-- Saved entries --
►
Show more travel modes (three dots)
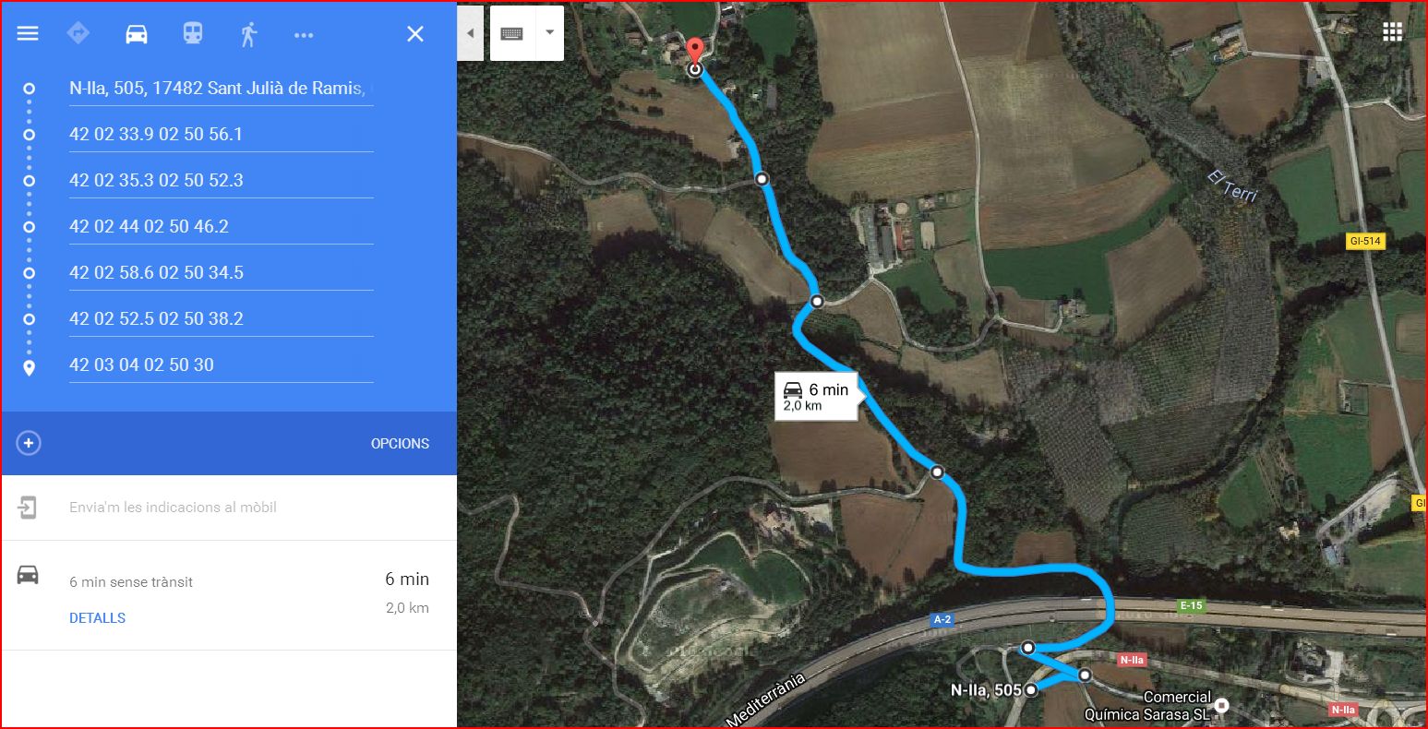The height and width of the screenshot is (729, 1428). (x=304, y=35)
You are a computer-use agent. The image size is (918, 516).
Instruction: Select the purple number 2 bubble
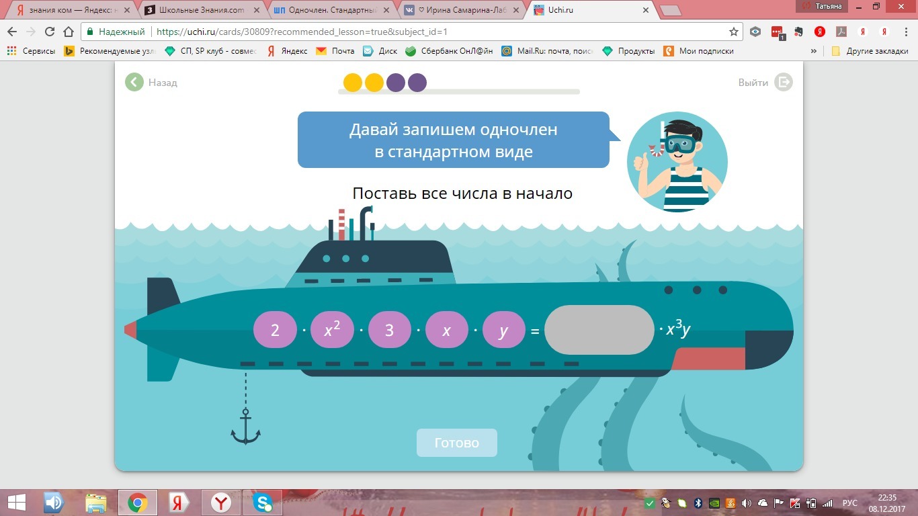pyautogui.click(x=275, y=330)
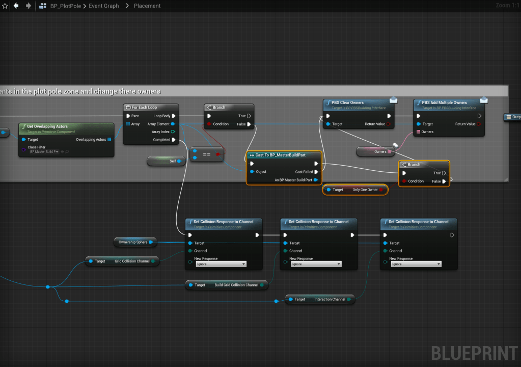Click the forward navigation arrow
Image resolution: width=521 pixels, height=367 pixels.
tap(29, 6)
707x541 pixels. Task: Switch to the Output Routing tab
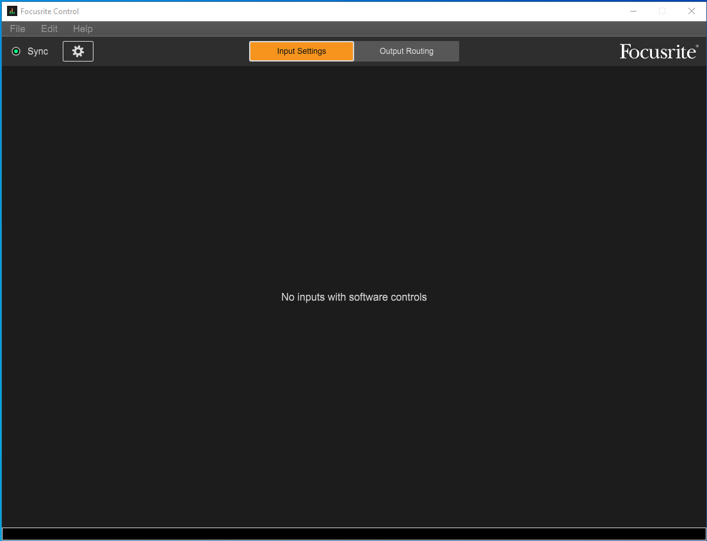(407, 51)
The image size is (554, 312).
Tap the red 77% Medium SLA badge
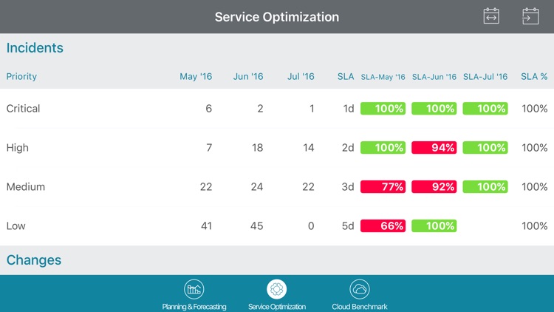click(383, 187)
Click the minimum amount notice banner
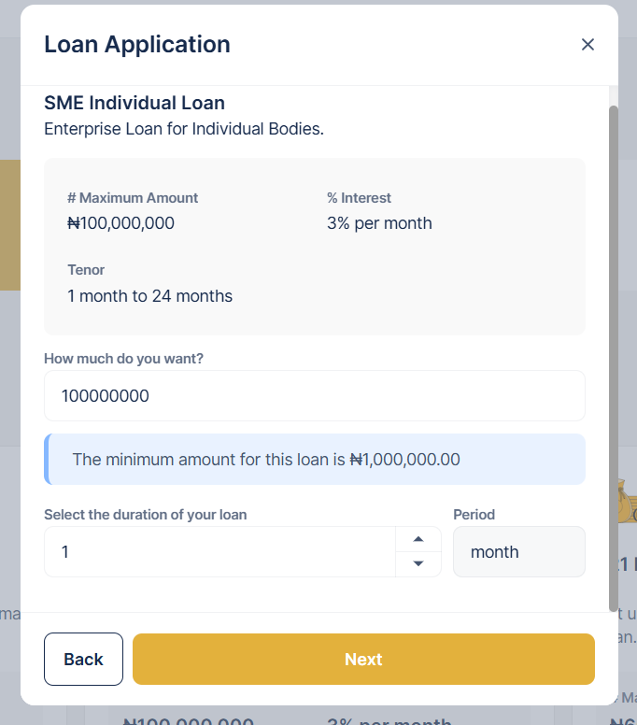Image resolution: width=637 pixels, height=725 pixels. click(314, 460)
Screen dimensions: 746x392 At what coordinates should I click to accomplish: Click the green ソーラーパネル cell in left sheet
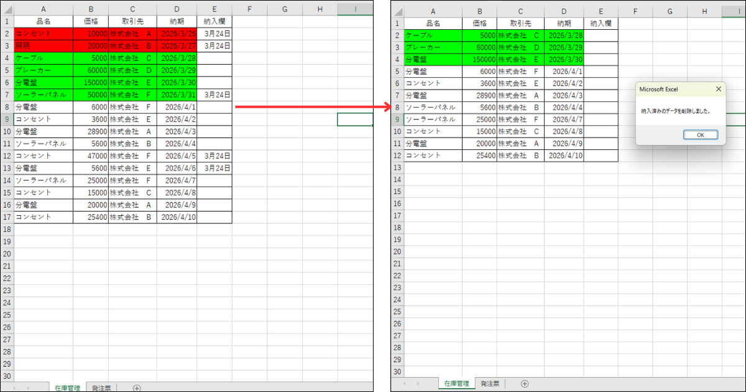[44, 95]
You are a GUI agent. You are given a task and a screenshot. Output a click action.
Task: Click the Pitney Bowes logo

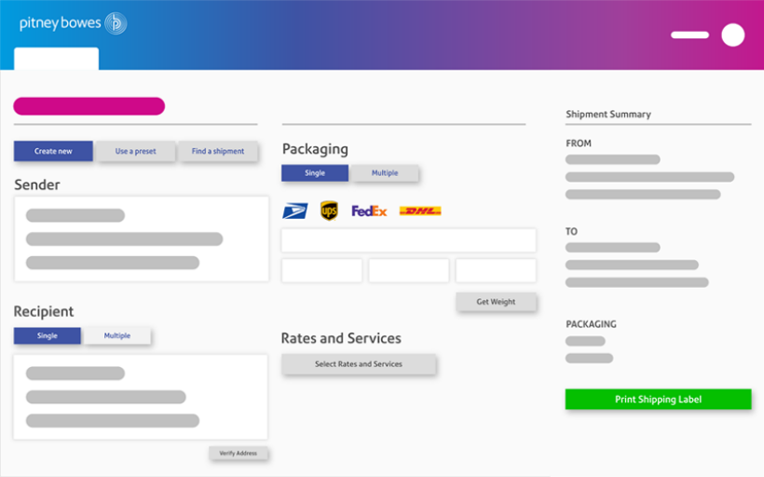point(73,23)
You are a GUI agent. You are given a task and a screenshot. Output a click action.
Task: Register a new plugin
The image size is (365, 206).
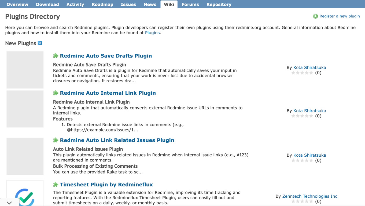click(340, 16)
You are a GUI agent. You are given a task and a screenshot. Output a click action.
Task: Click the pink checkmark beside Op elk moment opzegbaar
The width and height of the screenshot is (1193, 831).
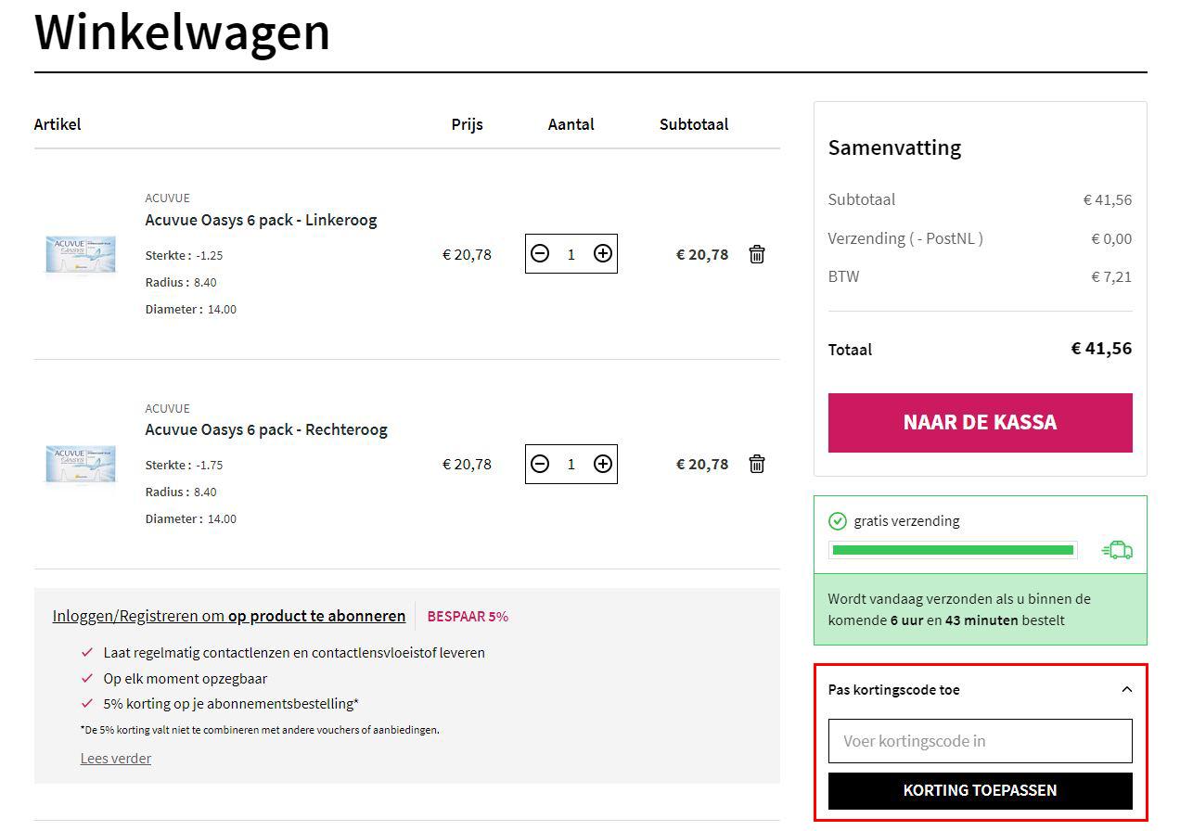[88, 679]
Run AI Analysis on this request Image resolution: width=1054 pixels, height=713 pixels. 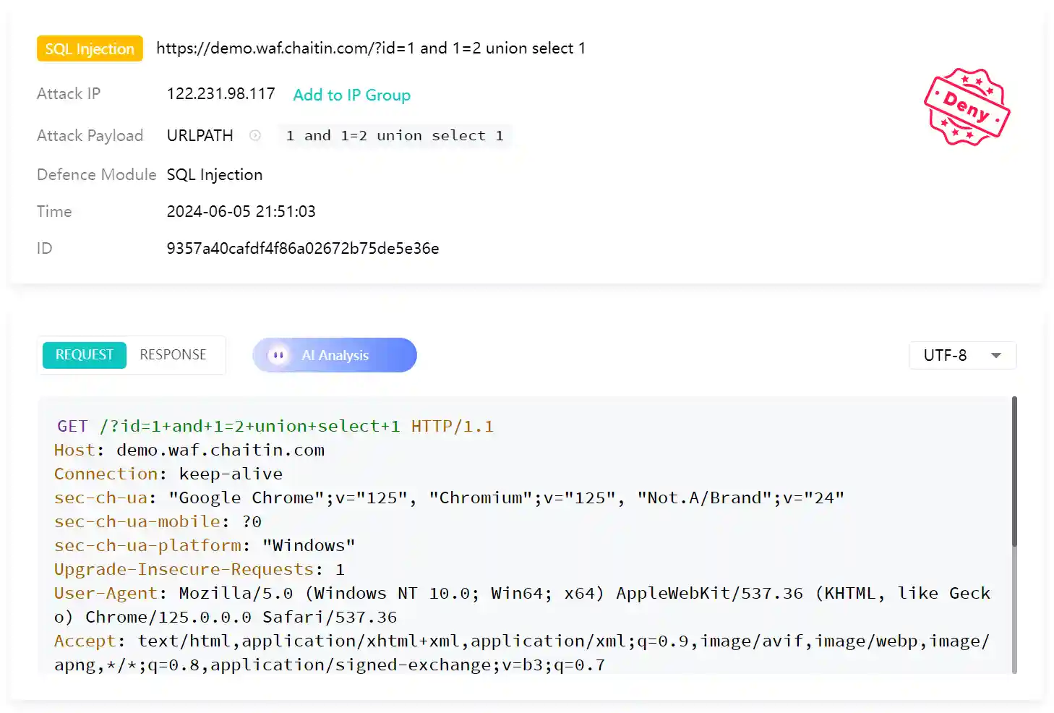335,355
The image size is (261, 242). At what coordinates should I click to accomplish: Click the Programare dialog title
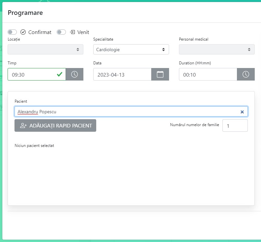tap(25, 13)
◄
What is needed is an exact copy of the lines from the beginning of the data through the line containing "The image size is (554, 312).", both included, without any pictures.

Show more travel modes (three dots)
The height and width of the screenshot is (729, 1428). (x=304, y=35)
You are a computer-use agent. The image size is (918, 516).
Instruction: Select the purple number 2 bubble
pyautogui.click(x=275, y=330)
Click the forward navigation arrow
Image resolution: width=521 pixels, height=367 pixels.
tap(29, 6)
707x541 pixels. Task: Switch to the Output Routing tab
(407, 51)
The image size is (554, 312).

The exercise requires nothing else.